START INFORMATION

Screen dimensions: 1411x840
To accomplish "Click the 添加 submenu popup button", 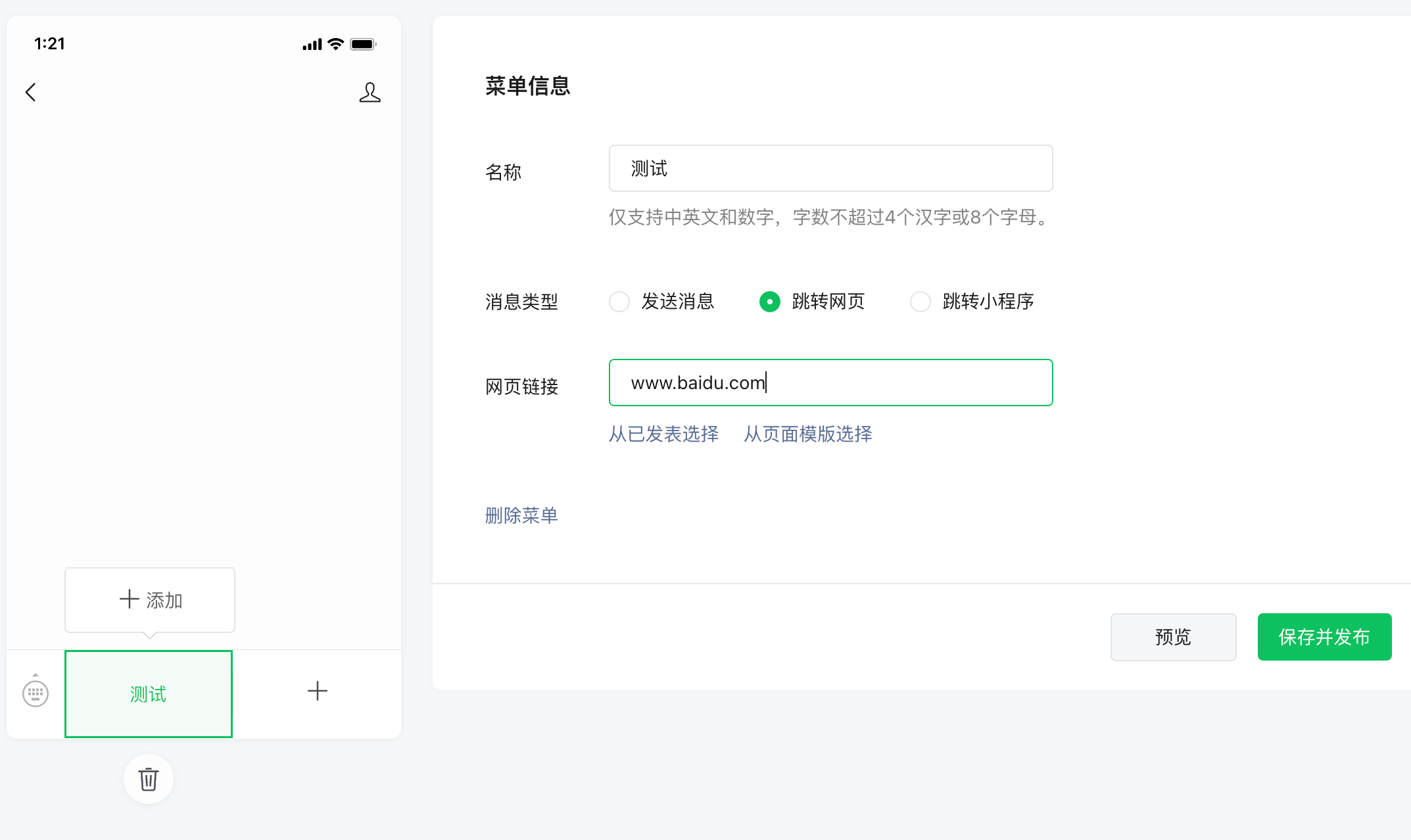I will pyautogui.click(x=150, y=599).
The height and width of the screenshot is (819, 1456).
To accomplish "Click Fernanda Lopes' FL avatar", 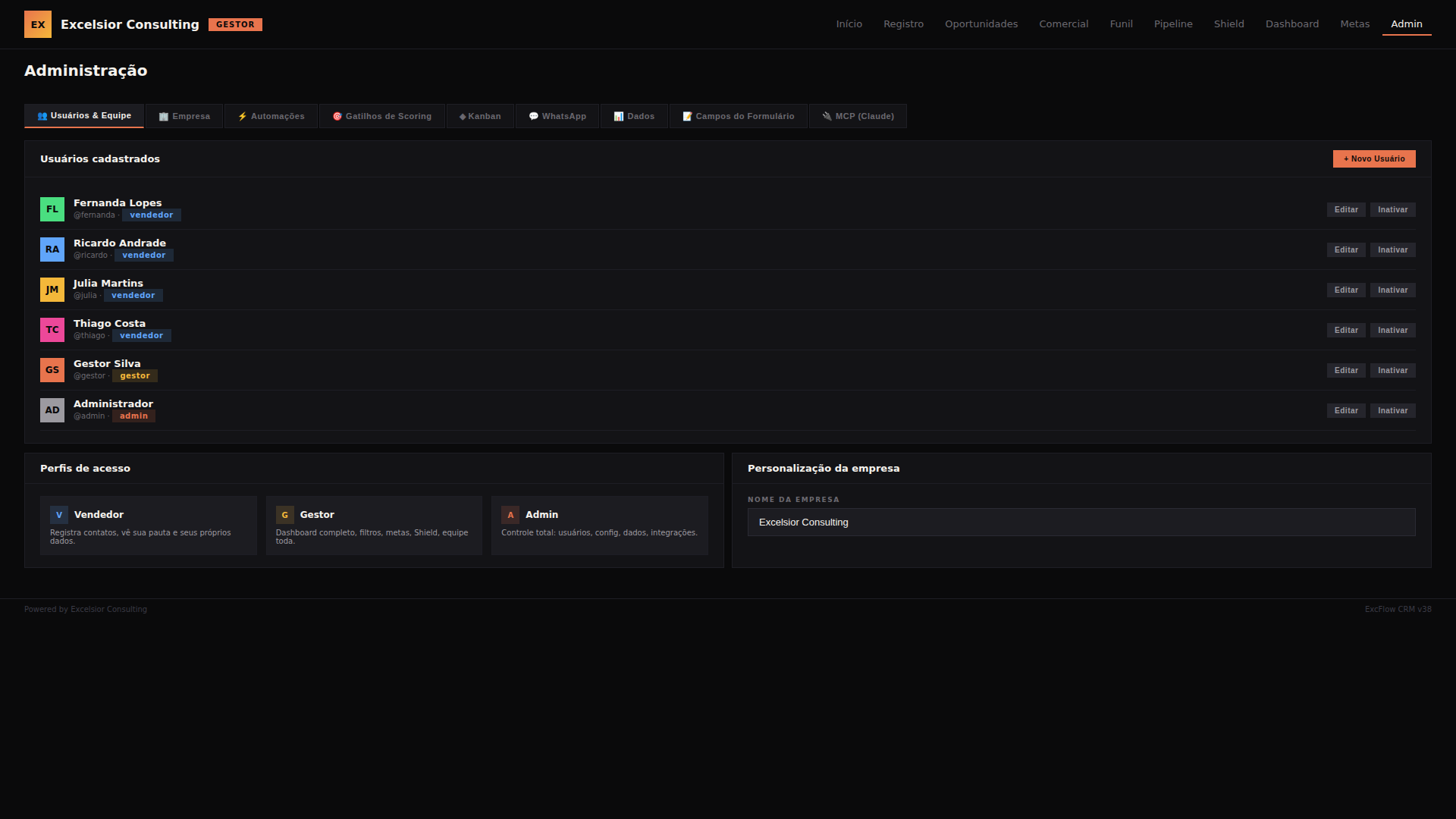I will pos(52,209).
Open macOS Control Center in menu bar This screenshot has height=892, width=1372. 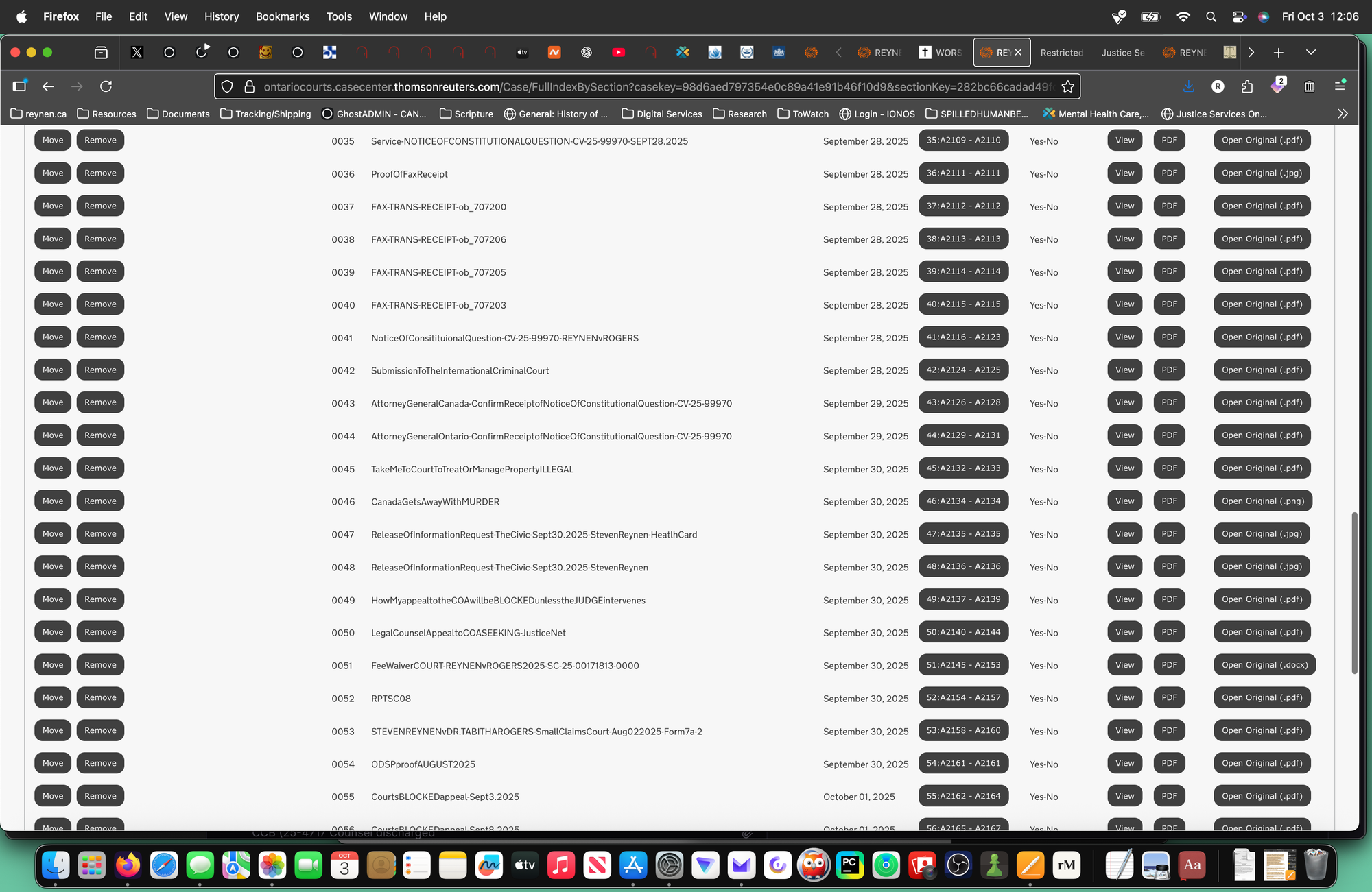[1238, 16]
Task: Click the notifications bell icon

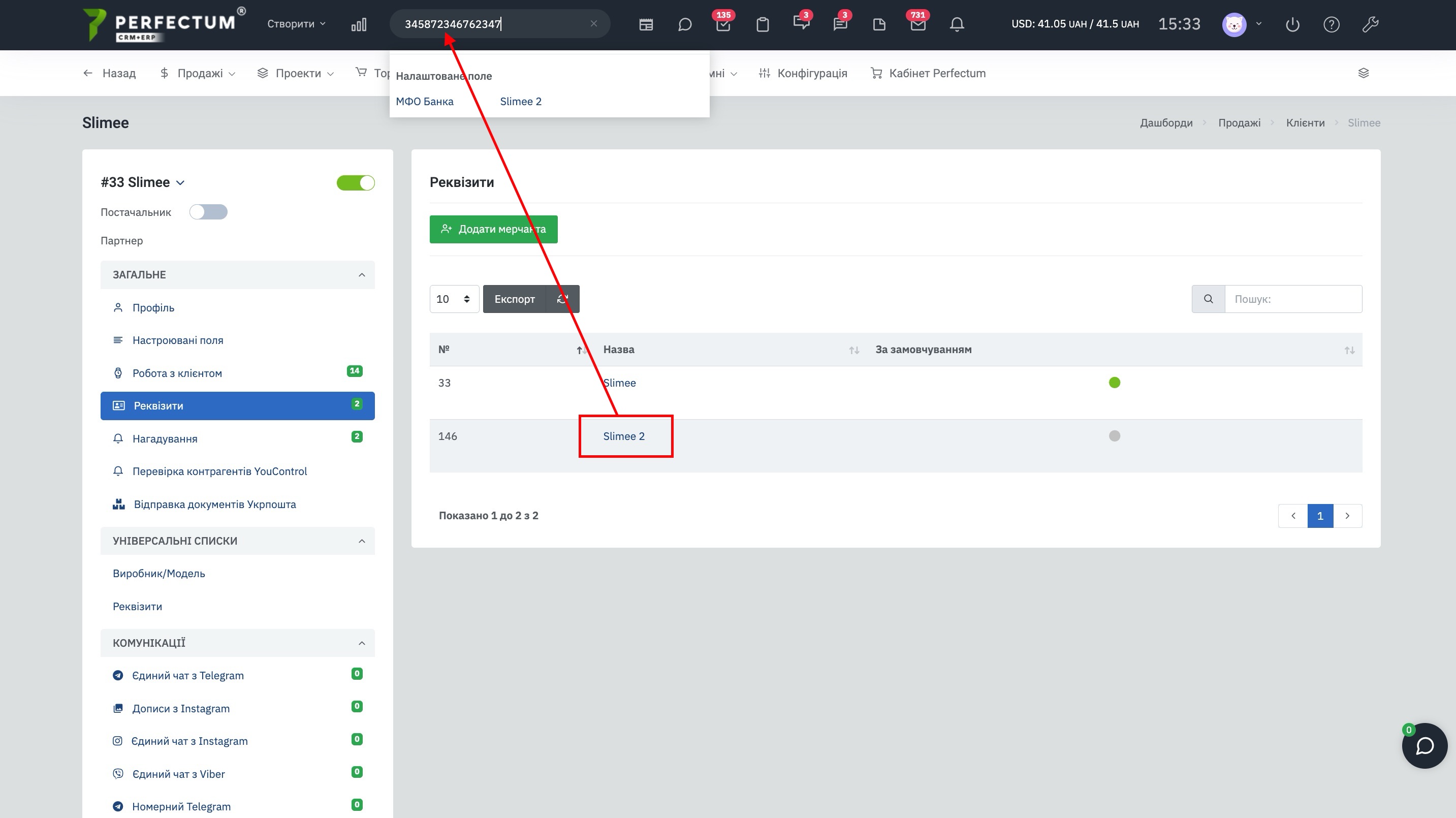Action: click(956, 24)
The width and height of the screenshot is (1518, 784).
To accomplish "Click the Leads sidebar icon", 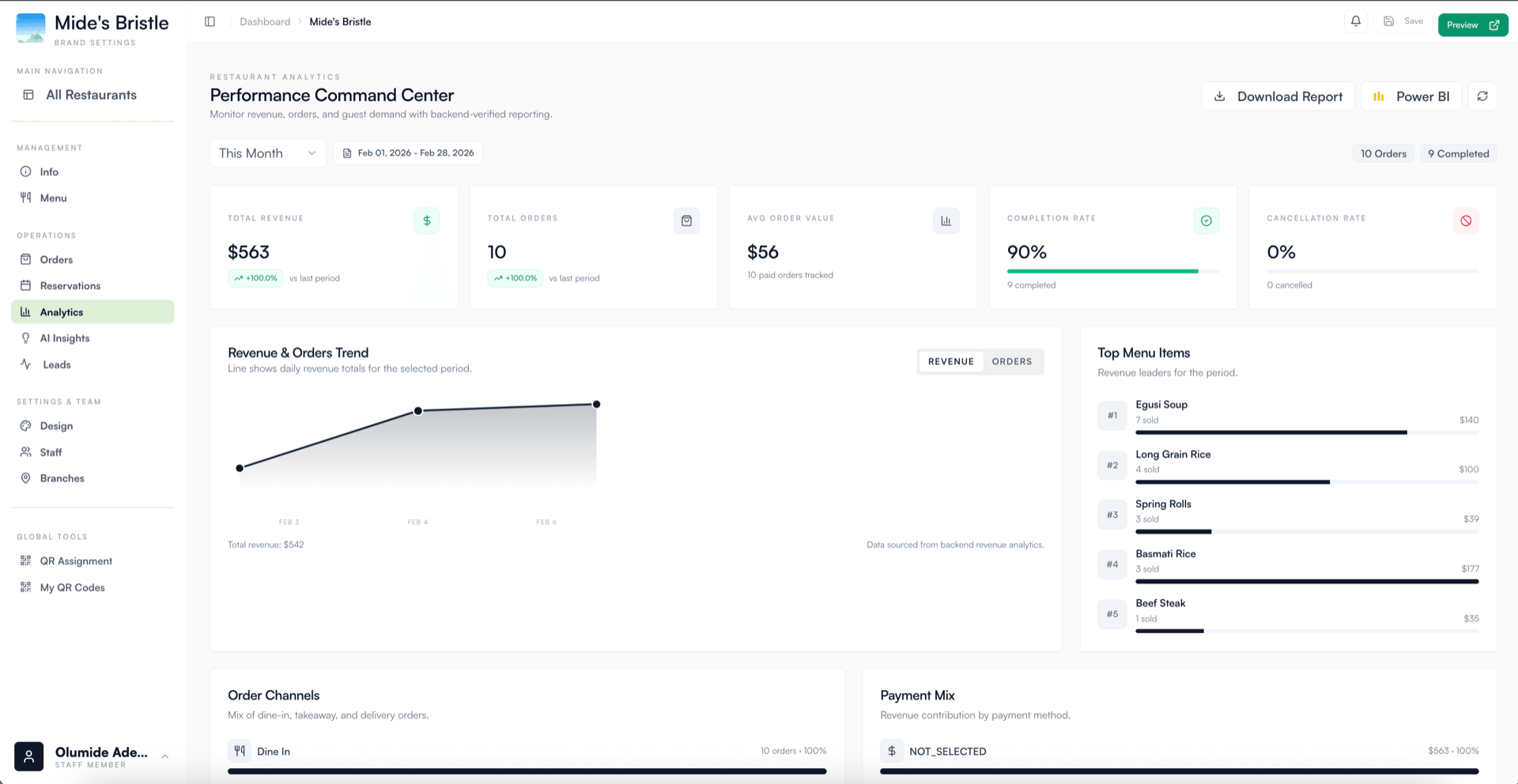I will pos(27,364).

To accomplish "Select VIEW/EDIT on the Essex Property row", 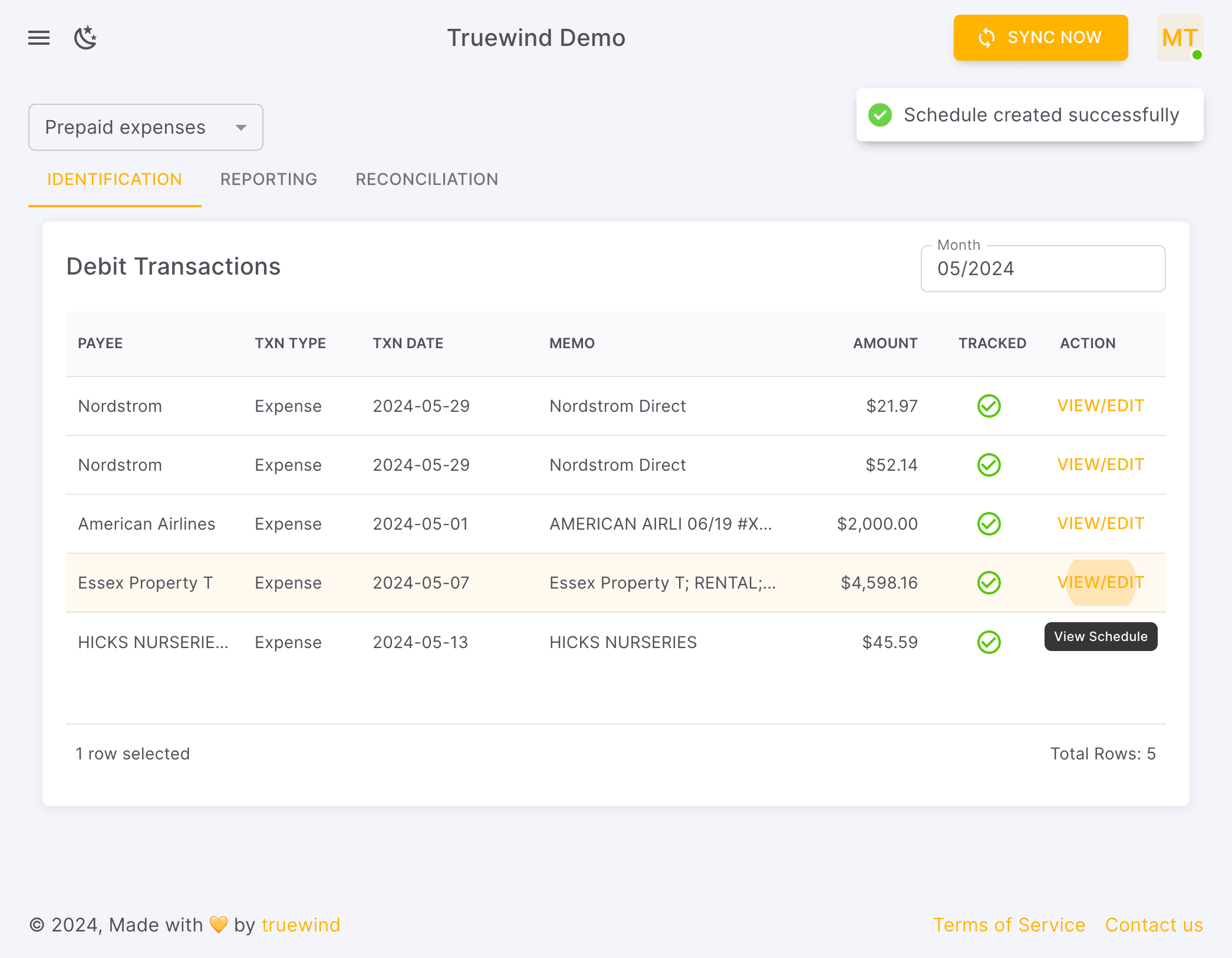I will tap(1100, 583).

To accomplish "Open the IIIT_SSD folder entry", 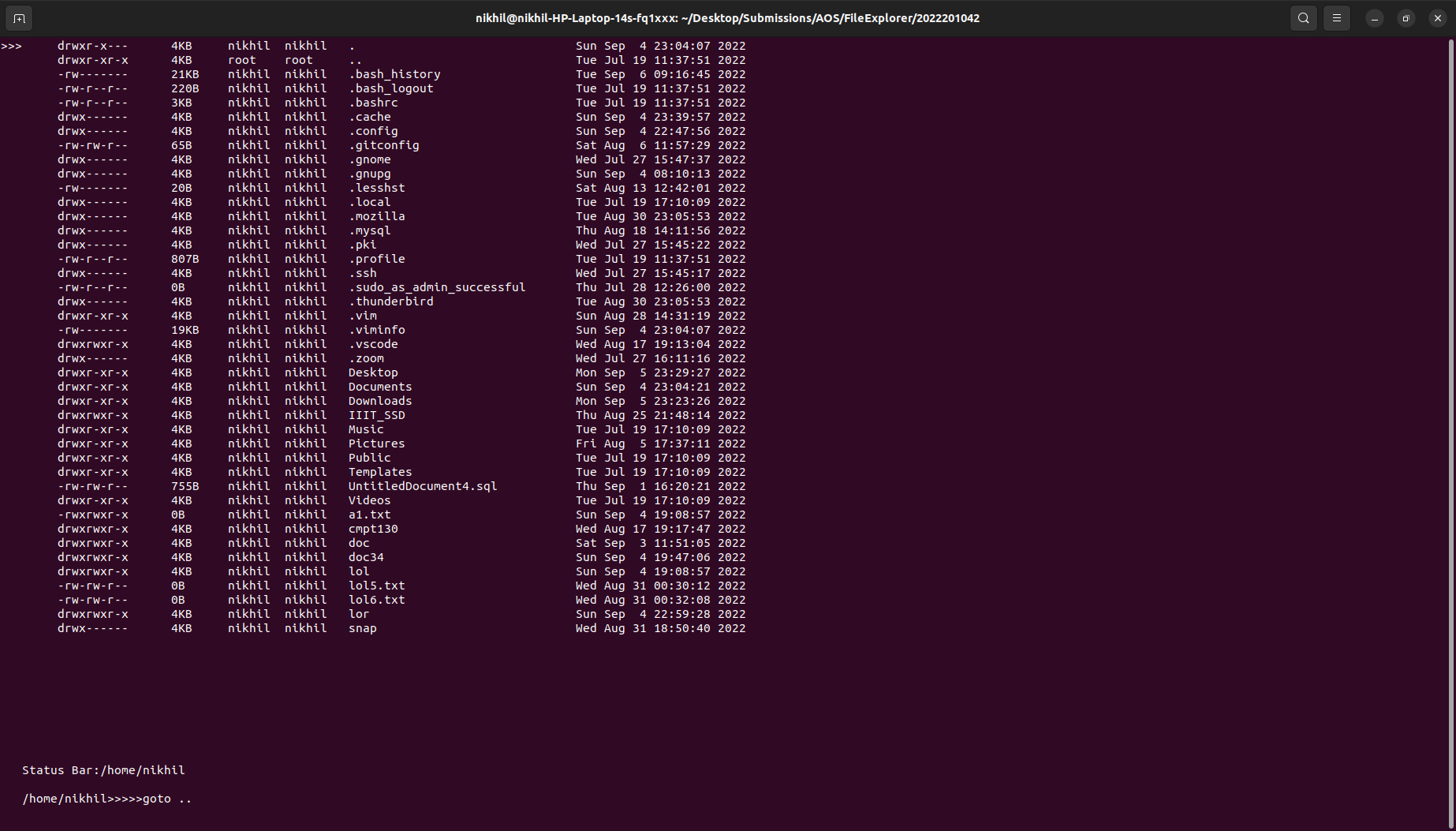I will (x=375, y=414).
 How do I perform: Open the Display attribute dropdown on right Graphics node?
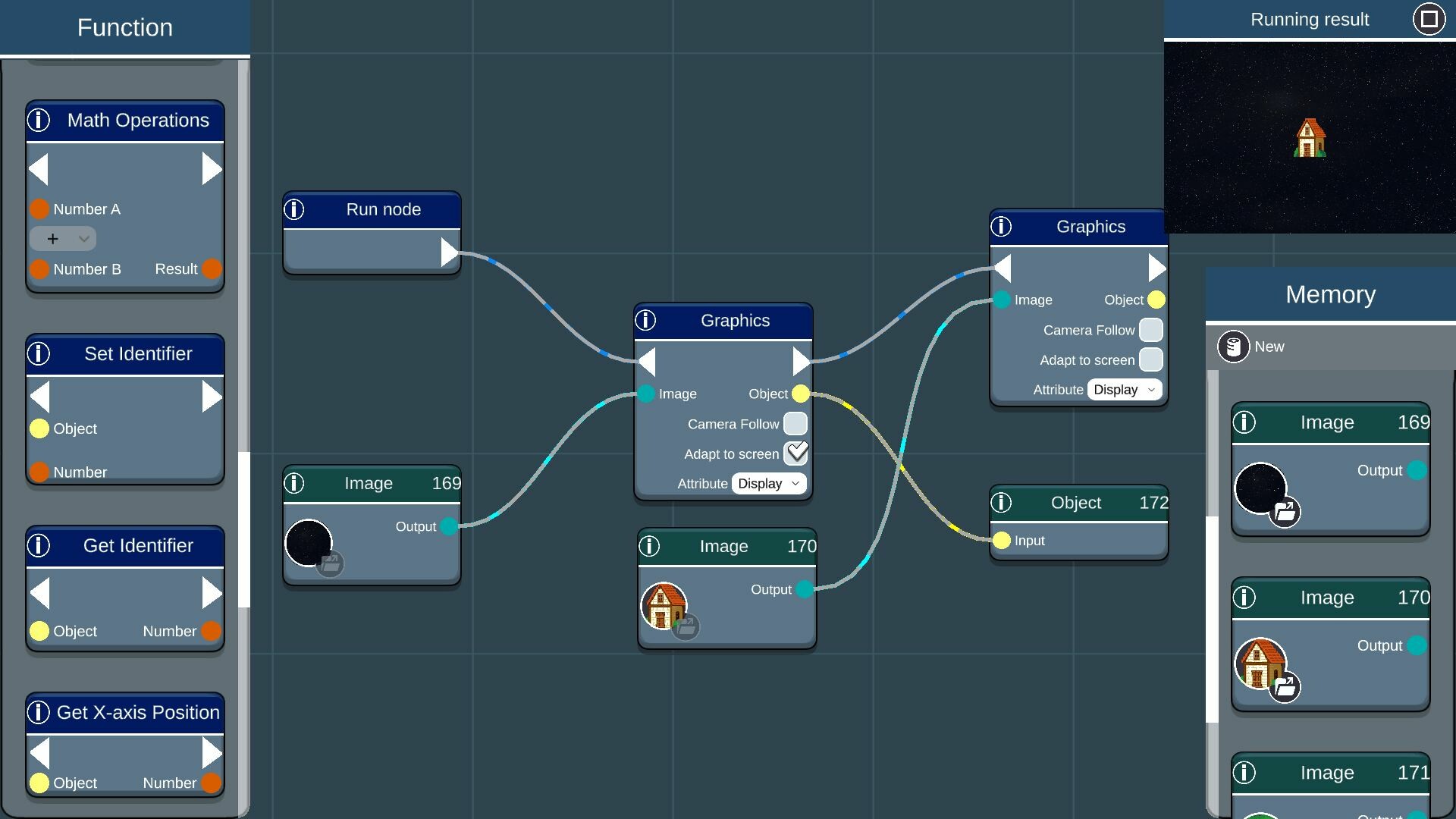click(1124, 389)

END INFORMATION

→ WHAT TO DO
Reproduce exactly, with nothing added, the lines from the line with "How do I perform: Open" through the end of the entries above; pictures are to be left out.

→ WORKED SOLUTION
 How do I perform: Open the Display attribute dropdown on right Graphics node?
click(1124, 389)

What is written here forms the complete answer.